A organização Repórteres sem Fronteiras (RSF) divulgou hoje um relatório à imprensa afirmando que os Jogos Olímpicos de Pequim foram “desastrosos” para os direitos humanos.
No documento, a RSF denuncia o “cinismo” das autoridades chinesas e a “incapacidade” do Comitê Olímpico Internacional (COI) para fazer respeitar a “dignidade humana”.
A organização, que defende a liberdade de imprensa, constatou agressões a pelo menos 22 jornalistas estrangeiros durante a competição, que termina no próximo domingo.
Além disso, o balanço aponta que 50 militantes a favor dos direitos humanos foram colocados em regime de prisão domiciliar durante os Jogos; que 15 cidadãos chineses foram detidos por terem solicitado o direito a se manifestar; e que 47 militantes pró-tibetanos foram interrogados e expulsos do país.
Diretamente da capital chinesa, a RSF pediu hoje a libertação dos jornalistas americanos Brian Conley e Jeff Rae, detidos na última terça com quatro ativistas pró-Tibete e condenados a dez dias de “confinamento administrativo”.
“Infelizmente, tínhamos razão”, comentou hoje o secretário-geral da RSF, Robert Menard, em entrevista coletiva, afirmando que as autoridades chinesas não cumpriram os compromissos assumidos há sete anos.
Em 2001, o secretário-geral da candidatura chinesa, Wang Wei, prometeu “liberdade total para a imprensa” durante os Jogos.

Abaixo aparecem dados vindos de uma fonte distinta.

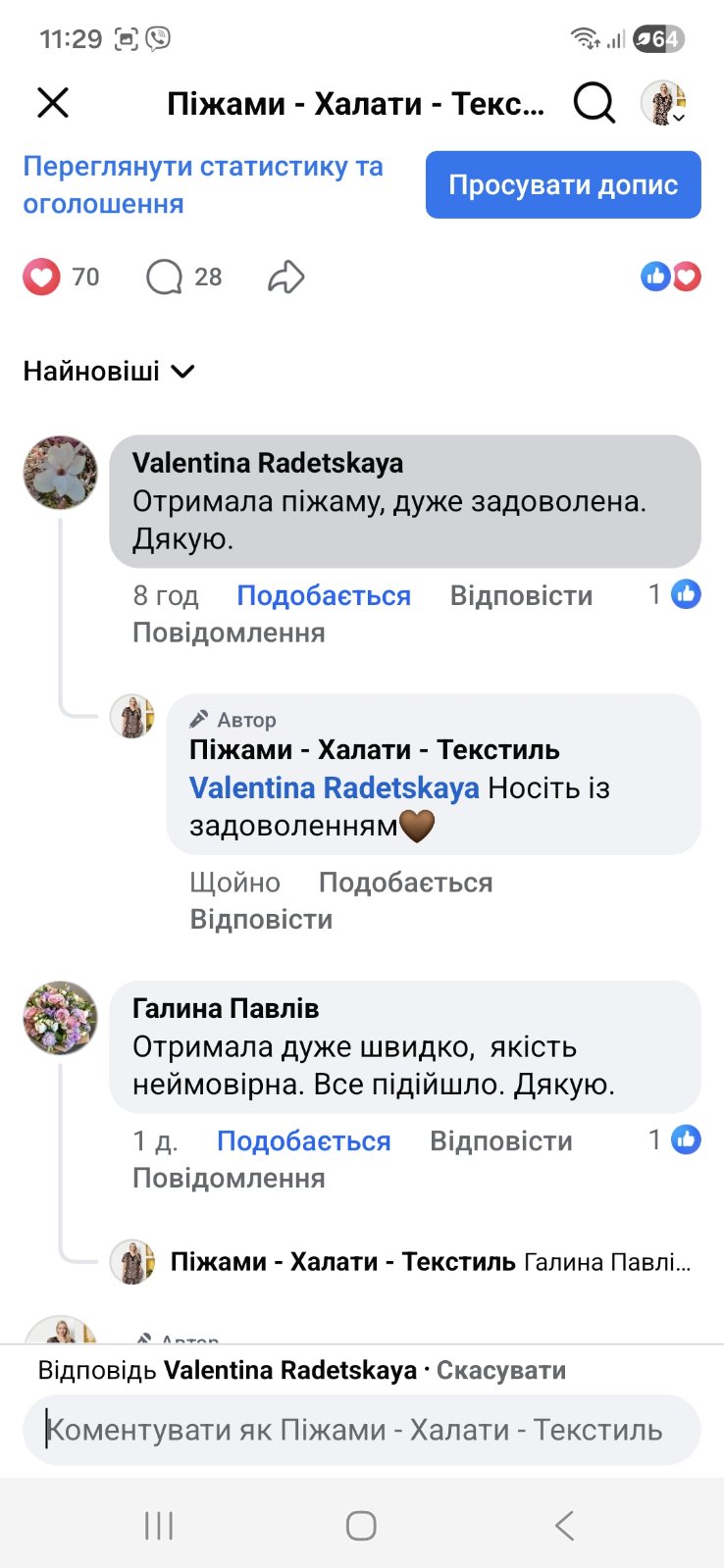Cancel reply via Скасувати

click(500, 1371)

Porém, segundo a organização, isto não aconteceu por conta dos atos violentos e obstruções à liberdade ocorridos.
A RSF também lembrou as dificuldades de acesso ao Tibete ou para entrevistar familiares de dissidentes chineses.

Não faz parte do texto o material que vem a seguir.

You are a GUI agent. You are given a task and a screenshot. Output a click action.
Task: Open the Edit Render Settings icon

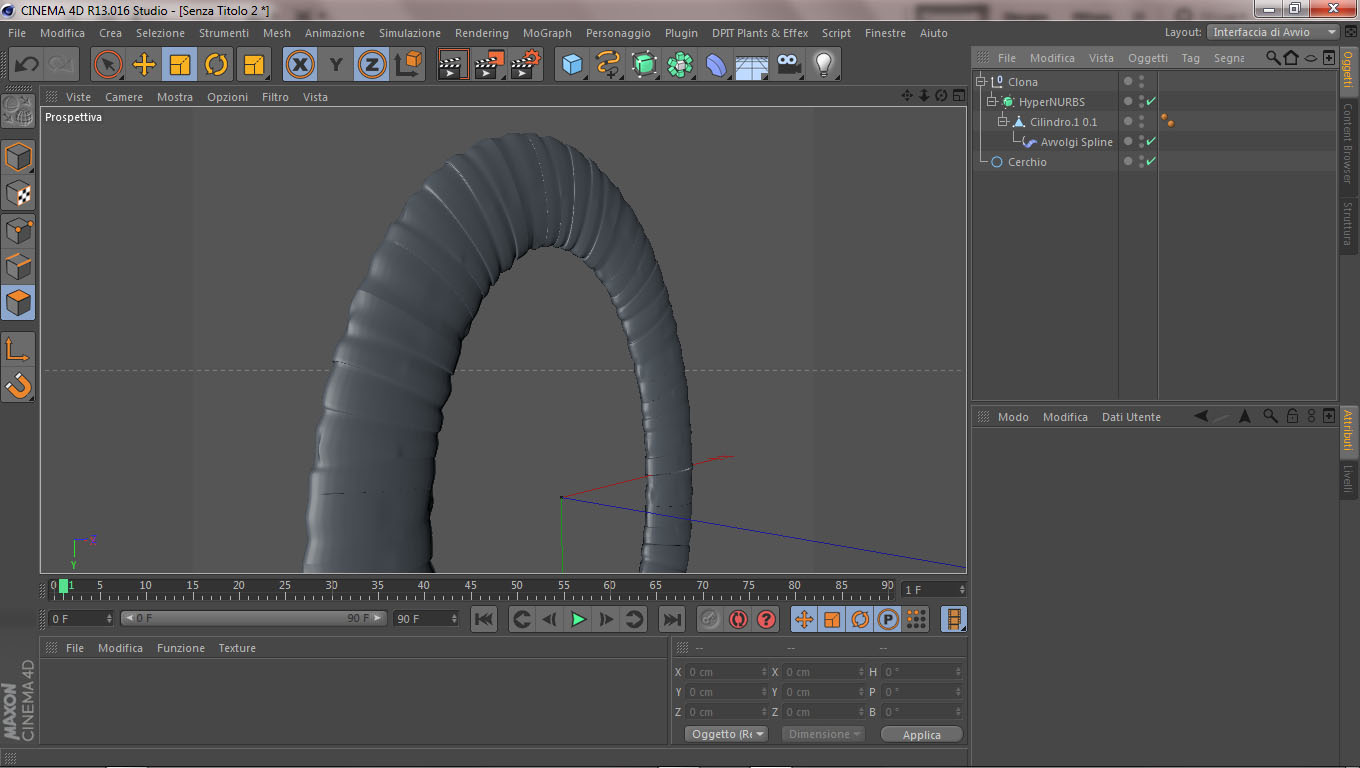pos(525,65)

Menard apontou que a campanha de mobilização contra a censura nos Jogos de Pequim não deu resultado, já que poucos presos políticos foram libertados – por outro lado, houve um aumento nas detenções.

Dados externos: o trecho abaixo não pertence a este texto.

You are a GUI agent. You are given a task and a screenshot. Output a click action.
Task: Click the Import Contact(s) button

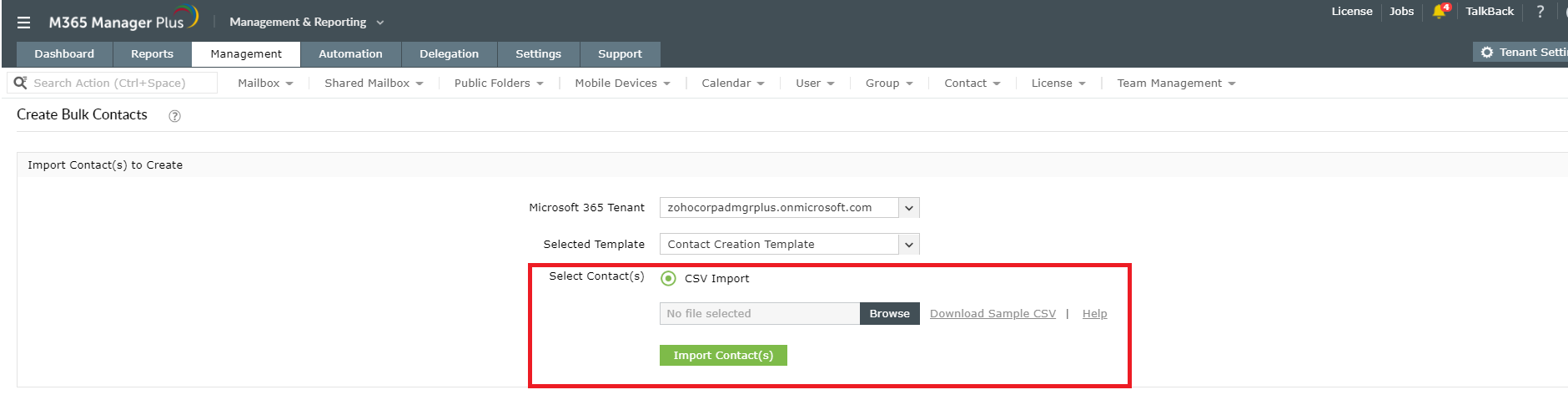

O secretário-geral da RSF criticou ainda o belga Jacques Rogge, presidente do COI, por não ter respeitado a Carta Olímpica, que faz referência expressa ao respeito à dignidade humana. Como protesto, ele pediu um boicote a uma eventual reeleição no próximo pleito à presidência do organismo, em 2009.
O dirigente pediu que o respeito aos direitos humanos esteja no mesmo patamar que critérios como segurança, infra-estrutura e meio ambiente na hora de escolher as cidades-sede.